### WORK ORDER
Copy the line with "1093x857 pixels." and all lines following it through the last line of the entries, exactly as written.

[Data extracted from a collection]
▼▼▼

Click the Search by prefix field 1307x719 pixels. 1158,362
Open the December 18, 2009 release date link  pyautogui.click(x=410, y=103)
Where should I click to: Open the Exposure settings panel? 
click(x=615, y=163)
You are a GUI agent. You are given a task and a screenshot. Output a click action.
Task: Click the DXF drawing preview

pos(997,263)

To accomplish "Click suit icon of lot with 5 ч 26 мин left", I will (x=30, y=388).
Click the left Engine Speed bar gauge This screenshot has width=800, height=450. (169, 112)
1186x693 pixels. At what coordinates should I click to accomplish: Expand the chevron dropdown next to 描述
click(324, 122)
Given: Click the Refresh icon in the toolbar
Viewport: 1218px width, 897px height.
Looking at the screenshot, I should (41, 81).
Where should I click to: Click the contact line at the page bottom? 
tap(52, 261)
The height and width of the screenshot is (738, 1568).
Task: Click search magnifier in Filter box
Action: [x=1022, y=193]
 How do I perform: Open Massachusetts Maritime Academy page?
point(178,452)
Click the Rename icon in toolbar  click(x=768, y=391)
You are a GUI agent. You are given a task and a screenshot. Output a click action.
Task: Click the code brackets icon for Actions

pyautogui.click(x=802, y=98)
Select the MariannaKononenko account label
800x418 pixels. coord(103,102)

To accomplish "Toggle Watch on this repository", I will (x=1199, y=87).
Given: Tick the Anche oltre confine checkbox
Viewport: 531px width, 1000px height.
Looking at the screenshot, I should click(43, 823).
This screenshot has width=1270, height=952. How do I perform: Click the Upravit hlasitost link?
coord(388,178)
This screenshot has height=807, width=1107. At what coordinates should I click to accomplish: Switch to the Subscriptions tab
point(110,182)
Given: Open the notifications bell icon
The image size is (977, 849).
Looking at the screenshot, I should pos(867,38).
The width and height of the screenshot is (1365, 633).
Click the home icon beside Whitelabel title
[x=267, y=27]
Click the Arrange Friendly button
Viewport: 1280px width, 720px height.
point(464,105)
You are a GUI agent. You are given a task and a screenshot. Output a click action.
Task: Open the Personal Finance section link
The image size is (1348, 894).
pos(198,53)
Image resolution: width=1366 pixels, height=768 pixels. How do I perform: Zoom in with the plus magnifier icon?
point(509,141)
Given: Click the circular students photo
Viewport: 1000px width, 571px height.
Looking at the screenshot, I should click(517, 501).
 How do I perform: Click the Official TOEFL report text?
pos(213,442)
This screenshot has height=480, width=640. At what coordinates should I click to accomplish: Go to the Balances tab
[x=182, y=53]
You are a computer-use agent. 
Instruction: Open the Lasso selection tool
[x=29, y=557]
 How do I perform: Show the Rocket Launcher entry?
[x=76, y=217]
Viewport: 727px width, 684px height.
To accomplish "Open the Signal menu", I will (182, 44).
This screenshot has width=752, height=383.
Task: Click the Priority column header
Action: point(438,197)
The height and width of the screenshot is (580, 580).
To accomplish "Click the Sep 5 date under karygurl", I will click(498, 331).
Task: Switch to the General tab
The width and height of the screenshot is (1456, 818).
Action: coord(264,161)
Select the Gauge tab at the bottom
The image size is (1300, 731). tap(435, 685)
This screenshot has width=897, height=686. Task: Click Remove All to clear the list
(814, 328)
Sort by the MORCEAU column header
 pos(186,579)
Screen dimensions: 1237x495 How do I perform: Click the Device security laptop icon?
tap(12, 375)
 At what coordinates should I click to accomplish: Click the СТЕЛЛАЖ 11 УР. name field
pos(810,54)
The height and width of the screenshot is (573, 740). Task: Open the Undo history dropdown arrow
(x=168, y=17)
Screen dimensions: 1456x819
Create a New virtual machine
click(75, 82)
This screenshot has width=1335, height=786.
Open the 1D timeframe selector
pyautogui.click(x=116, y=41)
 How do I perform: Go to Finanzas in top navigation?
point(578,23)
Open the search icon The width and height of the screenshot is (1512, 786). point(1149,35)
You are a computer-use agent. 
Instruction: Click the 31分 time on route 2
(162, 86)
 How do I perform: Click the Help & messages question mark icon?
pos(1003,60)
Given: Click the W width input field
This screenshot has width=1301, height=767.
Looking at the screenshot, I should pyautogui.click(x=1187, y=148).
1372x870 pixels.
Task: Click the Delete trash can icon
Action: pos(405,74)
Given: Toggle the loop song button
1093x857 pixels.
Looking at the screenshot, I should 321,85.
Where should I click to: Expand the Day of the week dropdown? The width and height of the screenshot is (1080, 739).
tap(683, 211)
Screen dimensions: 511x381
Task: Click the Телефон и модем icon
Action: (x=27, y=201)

▲▲▲

### FINAL ANSWER
1093x857 pixels.
Looking at the screenshot, I should 321,85.
Where should I click to: Expand the Day of the week dropdown? The width and height of the screenshot is (1080, 739).
tap(683, 211)
Screen dimensions: 511x381
Task: Click the Телефон и модем icon
Action: (x=27, y=201)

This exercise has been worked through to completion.